Seitentext »
↓↓↓
Scharlach bei Säuglingen

Conny G. 31.03.2010

Frage:
Sehr geehrter Herr Dr. Voitl, meine große Tochter hatte vor ca. 1 1/2 Wochen Scharlach, welcher jedoch nur von leichten Symptomen (Halsschmerzen, geschwollene Zungenbläschen aber keine Himbeerrote Zunge) begleitet war und nur anhand des Schnelltestes diagnostiziert wurde. Meine kleine Tochter (gerade 5 Monate) wird noch voll gestillt und ist ziemlich erkältet (Schnupfen und Husten, kein Fieber, kein roter Hals). Nun ist meine Frage, hat sie eine normale Erkältung oder Scharlach? Im Internet habe ich gelesen, dass so kleine Kinder eigentlich nicht an Scharlach erkranken. Wie sehen Sie das? Ich bin nur wegen der Folgeerkrankungen etwas beunruhigt.. Vielen Dank für Ihre Antwort.
↑↑↑
Zu prüfende Daten »
↓↓↓
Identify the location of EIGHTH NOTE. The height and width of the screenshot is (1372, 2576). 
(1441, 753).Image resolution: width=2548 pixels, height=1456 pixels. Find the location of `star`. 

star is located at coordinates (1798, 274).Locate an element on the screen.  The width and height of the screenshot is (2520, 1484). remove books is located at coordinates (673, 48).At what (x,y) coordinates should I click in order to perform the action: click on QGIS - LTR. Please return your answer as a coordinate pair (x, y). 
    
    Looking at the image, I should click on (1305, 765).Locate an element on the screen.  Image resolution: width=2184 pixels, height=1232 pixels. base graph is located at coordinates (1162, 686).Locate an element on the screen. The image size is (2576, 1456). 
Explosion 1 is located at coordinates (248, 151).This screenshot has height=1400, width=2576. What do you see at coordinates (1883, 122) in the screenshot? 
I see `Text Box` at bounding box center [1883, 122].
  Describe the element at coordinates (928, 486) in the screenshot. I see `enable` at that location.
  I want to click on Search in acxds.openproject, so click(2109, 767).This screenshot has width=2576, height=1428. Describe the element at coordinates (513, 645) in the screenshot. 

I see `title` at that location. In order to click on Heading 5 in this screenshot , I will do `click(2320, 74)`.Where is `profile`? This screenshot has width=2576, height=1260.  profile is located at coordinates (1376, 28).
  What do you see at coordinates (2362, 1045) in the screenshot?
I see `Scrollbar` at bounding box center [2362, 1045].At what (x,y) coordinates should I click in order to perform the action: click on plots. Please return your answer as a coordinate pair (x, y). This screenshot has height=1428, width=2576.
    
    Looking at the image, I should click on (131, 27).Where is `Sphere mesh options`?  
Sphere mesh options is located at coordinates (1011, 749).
↑↑↑
Aufgabe »
Schreibe den Text über Scharlach bei Säuglingen nach seinem letzten Satz weiter.

Lösung »
Antwort:
Scharlach ist eine bakterielle Infektion (Streptokokken), die häufig Vorschul- und Schulkinder vor allem während der Wintermonate betrifft. Sie beginnt plötzlich mit hohem Fieber und Halsschmerzen, typisch ist ein samtartiger Hautausschlag und nach Abklingen eine Hautabschuppung an Händen und Füßen. Nur eine Untergruppe der Streptokokken bildet die Giftstoffe, die das Vollbild des Scharlachs auslösen können.

Die Empfänglichkeit für Scharlach ist bei verschiedenen Menschen unterschiedlich. Die Dauer von der Ansteckung bis zum Beginn der Erkrankung ist kurz und dauert etwa 2-4 Tage.

Mit 5 Monaten ist man optimal geschützt und sollte keinen Scharlach bekommen können, zudem sind die Symptome nicht typisch. Bei höherem Fieber empfiehlt sich eine kinderärztliche Untersuchung.